**** Data records ****

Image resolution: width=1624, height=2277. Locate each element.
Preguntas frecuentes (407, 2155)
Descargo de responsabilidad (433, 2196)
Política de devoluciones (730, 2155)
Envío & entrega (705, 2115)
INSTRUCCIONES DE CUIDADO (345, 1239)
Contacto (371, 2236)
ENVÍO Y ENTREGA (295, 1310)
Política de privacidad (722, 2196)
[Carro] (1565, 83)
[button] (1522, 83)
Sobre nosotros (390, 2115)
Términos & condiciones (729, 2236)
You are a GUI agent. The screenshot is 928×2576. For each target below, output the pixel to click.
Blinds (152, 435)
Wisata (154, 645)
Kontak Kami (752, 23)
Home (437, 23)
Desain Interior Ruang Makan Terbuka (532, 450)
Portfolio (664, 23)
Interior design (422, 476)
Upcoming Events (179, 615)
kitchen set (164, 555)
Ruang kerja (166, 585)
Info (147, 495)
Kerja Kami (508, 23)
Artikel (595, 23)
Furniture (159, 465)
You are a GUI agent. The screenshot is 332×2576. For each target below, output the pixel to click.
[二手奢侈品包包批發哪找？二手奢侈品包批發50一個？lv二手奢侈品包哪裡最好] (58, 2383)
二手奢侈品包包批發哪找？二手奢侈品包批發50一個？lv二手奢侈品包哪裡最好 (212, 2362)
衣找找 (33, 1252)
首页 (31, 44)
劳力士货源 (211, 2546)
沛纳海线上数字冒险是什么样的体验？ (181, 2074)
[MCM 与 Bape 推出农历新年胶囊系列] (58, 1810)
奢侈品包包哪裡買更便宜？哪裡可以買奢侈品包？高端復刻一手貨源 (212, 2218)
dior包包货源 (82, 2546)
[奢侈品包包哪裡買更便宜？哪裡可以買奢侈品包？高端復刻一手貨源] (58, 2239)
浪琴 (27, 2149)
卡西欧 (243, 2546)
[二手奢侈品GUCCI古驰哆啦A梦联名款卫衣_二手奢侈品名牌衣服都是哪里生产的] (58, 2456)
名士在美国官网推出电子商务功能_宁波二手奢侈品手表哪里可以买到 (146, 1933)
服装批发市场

****

■ What you will do
Scanning the data above, count the lines in which the string "click" occurs and state only the count.

■ Result for this task
2